§ What you need to do
What you return must match, exactly, the lines running from the one containing "Open the Germany team name" to the end of the data, both included, and must contain no pictures.

(Stored data)

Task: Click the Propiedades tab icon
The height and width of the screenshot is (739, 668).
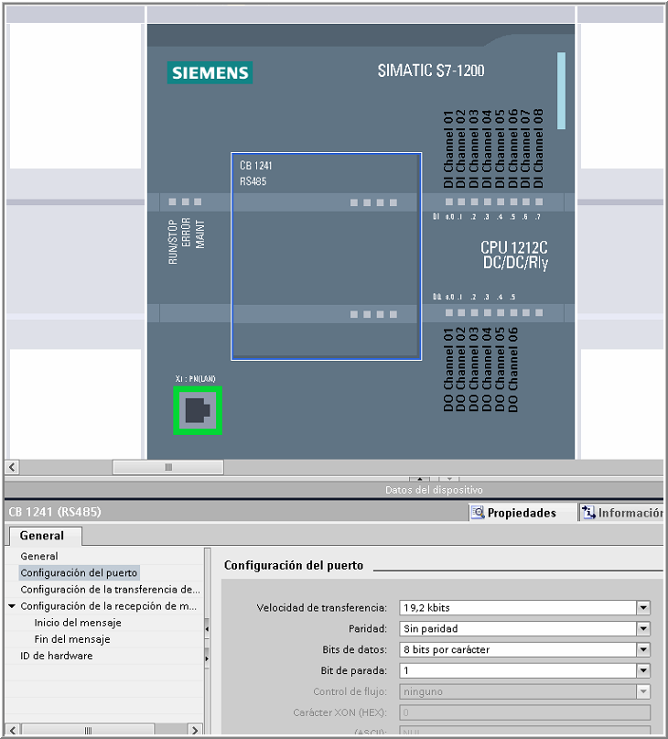Action: (478, 513)
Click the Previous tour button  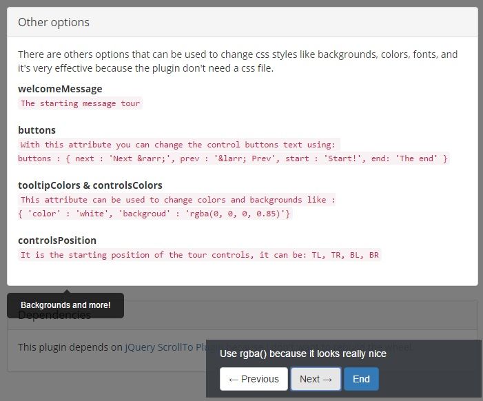(x=254, y=379)
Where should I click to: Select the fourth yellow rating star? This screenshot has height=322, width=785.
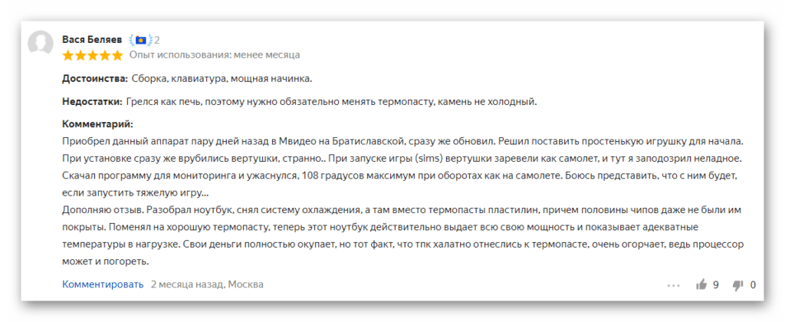tap(104, 55)
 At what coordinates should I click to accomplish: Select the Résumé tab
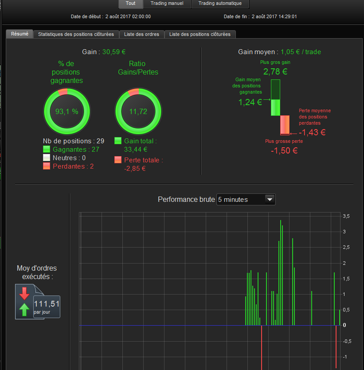pyautogui.click(x=20, y=34)
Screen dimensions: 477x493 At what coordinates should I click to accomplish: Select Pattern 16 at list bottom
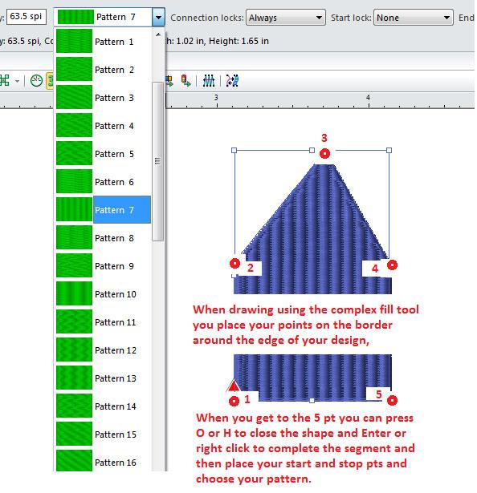103,462
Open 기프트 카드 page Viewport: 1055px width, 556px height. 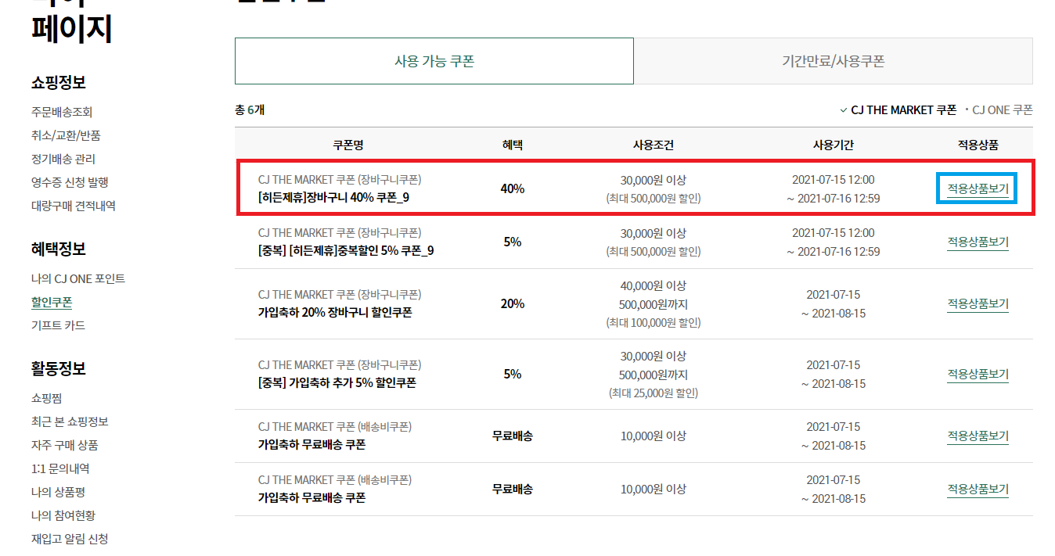(x=58, y=325)
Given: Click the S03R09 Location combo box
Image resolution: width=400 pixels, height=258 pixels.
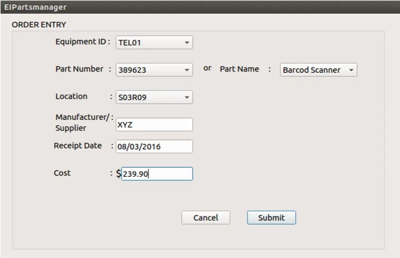Looking at the screenshot, I should click(154, 97).
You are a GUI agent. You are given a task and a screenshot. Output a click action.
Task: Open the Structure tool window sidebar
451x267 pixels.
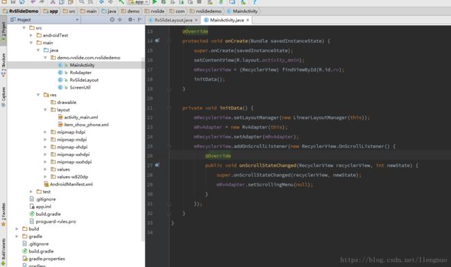pyautogui.click(x=3, y=64)
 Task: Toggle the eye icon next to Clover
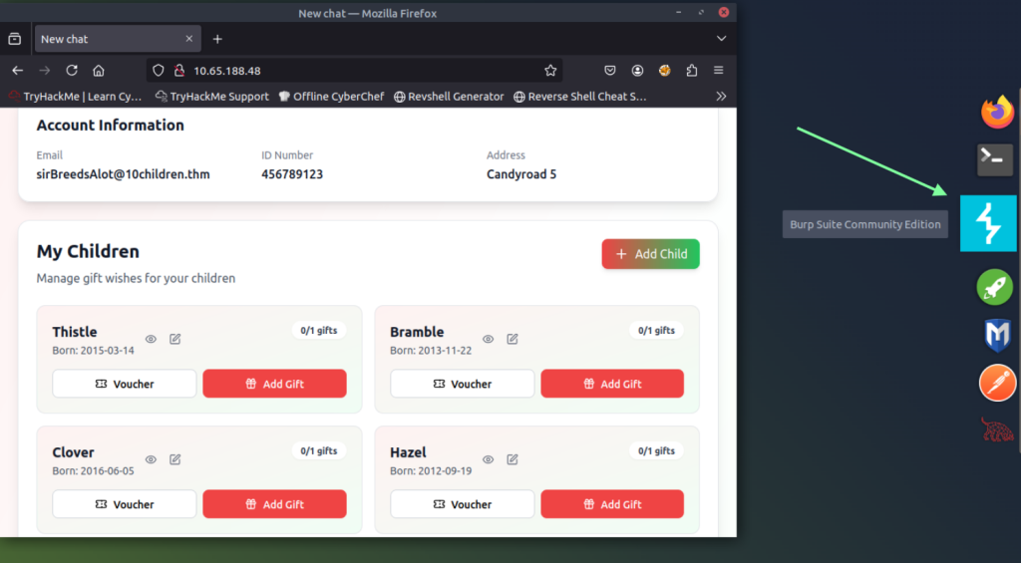tap(151, 459)
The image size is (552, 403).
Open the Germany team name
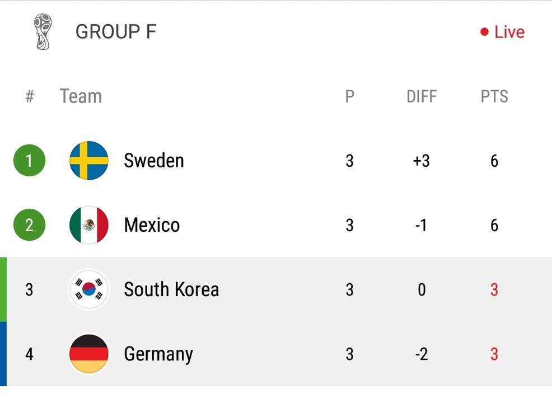coord(158,354)
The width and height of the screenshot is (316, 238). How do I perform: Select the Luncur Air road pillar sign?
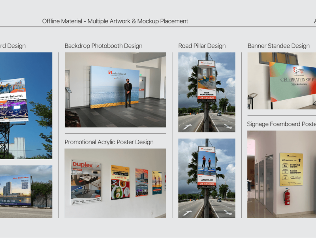coord(207,167)
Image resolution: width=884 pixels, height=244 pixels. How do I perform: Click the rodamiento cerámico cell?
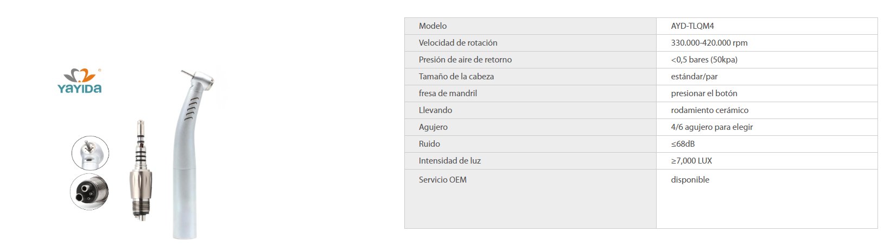pyautogui.click(x=767, y=110)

§ Output below
Open the Germany team name
coord(158,354)
The width and height of the screenshot is (316, 238). How do I perform: Select the Luncur Air road pillar sign?
coord(207,167)
Image resolution: width=884 pixels, height=244 pixels. How do I perform: Click the rodamiento cerámico cell?
pyautogui.click(x=767, y=110)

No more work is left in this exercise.